Text excerpt:
· · · ·

Attention! -A function-based criterion or user-defined function can be specified for model selection, but this is only supported for mode = "grid_custom" and mode = "quick". The mode = "grid" option is restricted to predefined criteria (e.g., AIC or BIC). For more information on available criteria, see the modelCriterion function documentation. - When using a numeric vector, ensure the order of lag values matches the variables in your formula. - If using named vectors, double-check the variable names to avoid mismatches or unintended results. - This mode bypasses the automatic lag optimization and assumes the user-defined lags are correct.

The `mode` parameter provides flexibility for different use cases: - Use `"grid"` mode for debugging or interactive use where progress visibility is important. - Use `"grid_custom"` mode to minimize overhead in computationally intensive tasks. - Specify a user-defined vector to customize the lag structure based on prior knowledge or analysis.

Selecting the appropriate mode can improve the efficiency and usability of the function depending on the user's requirements and the computational environment.

criterion

A string specifying the information criterion to be used for selecting the optimal lag structure. The available options are:

"AIC": Akaike Information Criterion (default). This criterion balances model fit and complexity, favoring models that explain the data well with fewer parameters.
"BIC": Bayesian Information Criterion. This criterion imposes a stronger penalty for model complexity than AIC, making it more conservative in selecting models with fewer parameters.
"AICc": Corrected Akaike Information Criterion. This is an adjusted version of AIC that accounts for small sample sizes, making it more suitable when the number of observations is limited relative to the number of parameters.
"HQ": Hannan-Quinn Information Criterion. This criterion provides a compromise between AIC and BIC, favoring models that balance fit and complexity without being overly conservative.

The criterion can be specified as a string (e.g., "AIC") or as a user-defined function that takes a fitted model object. Please visit the modelCriterion function documentation for more details on using custom criteria.

differentAsymLag

A logical value indicating whether to allow different lag lengths for positive and negative decompositions.

· · · ·

Input material:
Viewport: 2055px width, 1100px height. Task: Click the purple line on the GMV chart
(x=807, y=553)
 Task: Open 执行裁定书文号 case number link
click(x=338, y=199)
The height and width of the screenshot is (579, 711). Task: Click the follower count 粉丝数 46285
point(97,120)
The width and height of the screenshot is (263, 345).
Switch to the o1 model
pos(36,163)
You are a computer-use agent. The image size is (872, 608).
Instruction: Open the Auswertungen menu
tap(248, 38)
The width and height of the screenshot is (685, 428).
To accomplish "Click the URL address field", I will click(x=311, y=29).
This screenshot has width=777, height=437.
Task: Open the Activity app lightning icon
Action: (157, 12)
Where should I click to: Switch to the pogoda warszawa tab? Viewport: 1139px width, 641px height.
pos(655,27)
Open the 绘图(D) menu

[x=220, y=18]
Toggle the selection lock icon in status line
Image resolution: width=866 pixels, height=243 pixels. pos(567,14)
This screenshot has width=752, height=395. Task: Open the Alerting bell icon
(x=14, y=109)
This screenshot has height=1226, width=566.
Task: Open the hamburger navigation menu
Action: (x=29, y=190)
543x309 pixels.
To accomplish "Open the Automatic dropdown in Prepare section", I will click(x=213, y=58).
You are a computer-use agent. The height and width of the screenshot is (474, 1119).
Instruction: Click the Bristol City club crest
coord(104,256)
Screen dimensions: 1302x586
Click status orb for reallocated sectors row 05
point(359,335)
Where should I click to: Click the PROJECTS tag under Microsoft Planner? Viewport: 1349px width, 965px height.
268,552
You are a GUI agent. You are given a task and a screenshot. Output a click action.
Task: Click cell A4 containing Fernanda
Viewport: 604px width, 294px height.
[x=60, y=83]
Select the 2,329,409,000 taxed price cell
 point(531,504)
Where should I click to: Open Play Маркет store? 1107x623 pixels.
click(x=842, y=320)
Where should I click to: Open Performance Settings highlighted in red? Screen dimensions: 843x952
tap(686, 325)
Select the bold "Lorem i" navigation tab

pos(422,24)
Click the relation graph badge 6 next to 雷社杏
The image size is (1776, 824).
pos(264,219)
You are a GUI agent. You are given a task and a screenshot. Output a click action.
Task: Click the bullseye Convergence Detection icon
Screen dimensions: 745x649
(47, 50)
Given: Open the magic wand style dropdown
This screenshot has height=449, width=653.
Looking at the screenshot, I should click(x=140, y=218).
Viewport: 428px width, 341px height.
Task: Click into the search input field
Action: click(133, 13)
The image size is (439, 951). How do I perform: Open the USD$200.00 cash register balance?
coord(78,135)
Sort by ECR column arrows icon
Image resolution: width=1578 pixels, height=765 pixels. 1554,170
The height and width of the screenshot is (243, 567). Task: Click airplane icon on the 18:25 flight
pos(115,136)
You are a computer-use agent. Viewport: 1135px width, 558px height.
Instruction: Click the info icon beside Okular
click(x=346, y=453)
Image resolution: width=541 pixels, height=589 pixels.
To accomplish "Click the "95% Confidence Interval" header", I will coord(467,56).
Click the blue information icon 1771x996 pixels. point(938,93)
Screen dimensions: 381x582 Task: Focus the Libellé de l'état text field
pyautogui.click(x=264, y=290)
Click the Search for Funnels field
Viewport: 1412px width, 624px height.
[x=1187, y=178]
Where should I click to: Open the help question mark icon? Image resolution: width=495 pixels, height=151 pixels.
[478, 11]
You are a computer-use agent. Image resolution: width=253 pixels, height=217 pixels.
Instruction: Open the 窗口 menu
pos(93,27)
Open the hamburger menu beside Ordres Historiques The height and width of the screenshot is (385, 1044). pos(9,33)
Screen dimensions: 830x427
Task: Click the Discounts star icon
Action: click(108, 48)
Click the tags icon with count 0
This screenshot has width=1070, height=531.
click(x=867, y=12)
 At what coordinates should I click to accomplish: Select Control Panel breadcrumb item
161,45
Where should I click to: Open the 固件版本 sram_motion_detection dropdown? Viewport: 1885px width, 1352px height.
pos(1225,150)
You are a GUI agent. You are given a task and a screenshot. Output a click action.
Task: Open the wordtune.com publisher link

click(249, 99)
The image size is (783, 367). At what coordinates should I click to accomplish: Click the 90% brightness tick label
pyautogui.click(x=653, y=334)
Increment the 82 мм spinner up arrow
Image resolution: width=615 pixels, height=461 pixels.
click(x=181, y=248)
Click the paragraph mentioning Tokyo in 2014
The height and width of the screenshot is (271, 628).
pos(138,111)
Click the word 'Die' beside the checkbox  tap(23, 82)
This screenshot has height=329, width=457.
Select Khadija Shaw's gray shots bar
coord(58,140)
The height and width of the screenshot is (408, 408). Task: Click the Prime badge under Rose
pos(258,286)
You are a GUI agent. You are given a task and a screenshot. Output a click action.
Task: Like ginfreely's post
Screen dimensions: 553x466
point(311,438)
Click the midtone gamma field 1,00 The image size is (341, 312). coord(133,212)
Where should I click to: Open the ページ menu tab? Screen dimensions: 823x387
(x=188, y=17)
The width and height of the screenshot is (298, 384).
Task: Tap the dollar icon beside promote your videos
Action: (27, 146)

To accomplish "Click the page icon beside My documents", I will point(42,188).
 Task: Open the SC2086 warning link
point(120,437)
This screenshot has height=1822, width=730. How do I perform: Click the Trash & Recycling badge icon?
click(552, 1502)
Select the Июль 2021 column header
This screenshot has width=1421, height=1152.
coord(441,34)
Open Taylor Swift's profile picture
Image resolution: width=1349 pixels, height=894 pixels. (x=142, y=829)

· · · ·

What you need to do:
[1] Rewrite the parameter documentation from "The criterion can" to "and negative decompositions.", switching "fitted model object" to "estimated model object".
[2] Turn the records from the line with "Where should I click to: Open the 固件版本" to the line with "Click the word" into a numbered list, omitting blank lines.

Responses to the exercise:
[1]
The criterion can be specified as a string (e.g., "AIC") or as a user-defined function that takes a estimated model object. Please visit the modelCriterion function documentation for more details on using custom criteria.

differentAsymLag

A logical value indicating whether to allow different lag lengths for positive and negative decompositions.

[2]
1. Where should I click to: Open the 固件版本 sram_motion_detection dropdown? Viewport: 1885px width, 1352px height.
2. pos(1225,150)
3. You are a GUI agent. You are given a task and a screenshot. Output a click action.
4. Task: Open the wordtune.com publisher link
5. click(249, 99)
6. The image size is (783, 367). At what coordinates should I click to accomplish: Click the 90% brightness tick label
7. pyautogui.click(x=653, y=334)
8. Increment the 82 мм spinner up arrow
9. Image resolution: width=615 pixels, height=461 pixels.
10. click(x=181, y=248)
11. Click the paragraph mentioning Tokyo in 2014
12. The height and width of the screenshot is (271, 628).
13. pos(138,111)
14. Click the word 'Die' beside the checkbox  tap(23, 82)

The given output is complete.